By Matthew Kleiman, CEO of Cumulus
On March 14th, I participated in a panel discussion at the Shell House at SXSW titled, “What I Wish I Had Known: The Start-Up’s Tale of Working with Big Companies”. This was a fun topic for me because I have spent more than 15 years navigating the startup/large company dynamic, first as an attorney for startup companies, then in leadership roles at Draper and Shell, and most recently as the co-founder and CEO of Cumulus.
Start-ups gravitate towards working with large companies for several reasons: large addressable markets, (perceived) large budgets, scalability, stickiness, and recognizable logos for pitch decks. Nevertheless, most start-ups soon find that these benefits are illusive as they navigate Byzantine organizational structures, opaque approval processes, and maddeningly slow timelines.
Large companies have valid reasons to be cautious when working with startups. Startups add risk. There is a risk that the company will be unable to scale, that the company will not meet regulatory requirements, the company may not even be in business in the future, or that the product will not deliver the advertised benefits.
Yet working with startups can be immensely rewarding for large organizations. The hunger, agility, and “can-do” attitude of startup teams can help these companies achieve challenging goals much faster and more creatively than more established competitors. Startups will move heaven and earth to succeed for their large customers; their future as a company depends on it.
A recent high profile example is NASA’s Commercial Crew program for developing a new vehicle for transporting astronauts to and from the International Space Station (ISS). There is an old expression in the aerospace industry that nobody was ever fired for hiring Boeing, and in 2016, NASA awarded two contracts to develop the new spacecraft: SpaceX, the “risky” newcomer, and Boeing, the “safe” stalwart. SpaceX flew their first crewed mission on its Crew Dragon vehicle on May 30, 2020, and has flown multiple operational flights since then. Boeing’s development program has been beset by delays and as of this writing there is not yet a set date for its first crewed flight.
It is therefore possible for startups to overcome the perception of risk and create win-win business relationships with larger customers. Here are three strategies I have learned to employ to increase the odds of success.
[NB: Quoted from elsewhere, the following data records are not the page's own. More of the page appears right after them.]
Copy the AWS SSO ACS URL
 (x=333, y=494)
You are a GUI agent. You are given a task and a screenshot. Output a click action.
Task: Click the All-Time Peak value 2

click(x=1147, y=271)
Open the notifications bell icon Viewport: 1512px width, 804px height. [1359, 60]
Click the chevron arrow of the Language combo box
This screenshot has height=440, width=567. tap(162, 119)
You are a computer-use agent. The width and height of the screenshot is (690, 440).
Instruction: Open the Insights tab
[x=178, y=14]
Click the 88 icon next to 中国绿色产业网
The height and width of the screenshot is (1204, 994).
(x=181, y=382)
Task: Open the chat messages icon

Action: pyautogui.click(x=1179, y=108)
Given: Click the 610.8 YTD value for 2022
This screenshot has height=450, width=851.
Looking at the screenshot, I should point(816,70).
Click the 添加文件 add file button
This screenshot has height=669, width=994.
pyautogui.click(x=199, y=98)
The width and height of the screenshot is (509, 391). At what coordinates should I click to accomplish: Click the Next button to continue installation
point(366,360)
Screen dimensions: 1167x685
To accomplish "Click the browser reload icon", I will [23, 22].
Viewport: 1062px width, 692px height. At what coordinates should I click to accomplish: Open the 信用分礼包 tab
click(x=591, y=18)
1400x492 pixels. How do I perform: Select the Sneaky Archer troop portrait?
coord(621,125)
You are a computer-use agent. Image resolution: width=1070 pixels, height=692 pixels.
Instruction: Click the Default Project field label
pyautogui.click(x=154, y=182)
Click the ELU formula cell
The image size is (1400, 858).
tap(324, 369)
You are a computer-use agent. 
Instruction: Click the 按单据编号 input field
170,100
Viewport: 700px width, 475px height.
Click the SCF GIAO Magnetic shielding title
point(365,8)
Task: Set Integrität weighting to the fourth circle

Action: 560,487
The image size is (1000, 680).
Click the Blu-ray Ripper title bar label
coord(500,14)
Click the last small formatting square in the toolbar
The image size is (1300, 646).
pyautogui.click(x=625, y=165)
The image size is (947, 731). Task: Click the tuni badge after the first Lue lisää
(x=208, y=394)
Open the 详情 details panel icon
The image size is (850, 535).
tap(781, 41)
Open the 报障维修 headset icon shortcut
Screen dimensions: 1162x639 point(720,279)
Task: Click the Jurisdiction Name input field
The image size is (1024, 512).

1. Give your customer the answers to the test: the value of a pre-packaged solution
An experienced, grizzled VP in Shell once gave me the following advice: “if you want to have any chance of people accepting something new, make sure it’s a pre-packaged solution, that way they don’t have to think too hard.” The point he was making was that big companies become big by standardizing and scaling complex processes into large bureaucracies. Despite the best intentions, large bureaucracies do not respond well to new and innovative ideas. To be successful in building something new, you have to package the new thing in a way that makes it easy for the bureaucracy to digest without requiring too much extra work.
If you are selling a new product or service to a large company, you cannot rely on them to put all the pieces together themselves. Have ready solutions available for everything the customer will need to implement your solution: supplier relationships, third party integrations, permits, training, and anything else that might become a gating item. Either be able to provide these yourself, or have third parties identified who can help. Give your customer the answers to the test, do not make them figure it out themselves.
2. Showing stakeholders the Art of the Possible
As a start-up asking your customer to change long-established business practices, you should be prepared to evangelize not only why they should change, but how they should change. Many people assume that the large company will be able to tell the start-up what they should be doing and how they should be doing it. The reality is that they probably don’t have a clue. Your champion has probably been at that company for many years, and may not be familiar with how other companies do things. Your champion has probably also never implemented a technology like yours before.
On the other hand, you have seen others implement your solution, with varying levels of success. Communicate clearly to your new customers what has worked and failed at other companies. They will most likely appreciate the perspective and adapt your advice to their own circumstances, making ultimate success more likely. You may also gain the reputation as a “trusted advisor,” which can lead to exciting new opportunities in the future.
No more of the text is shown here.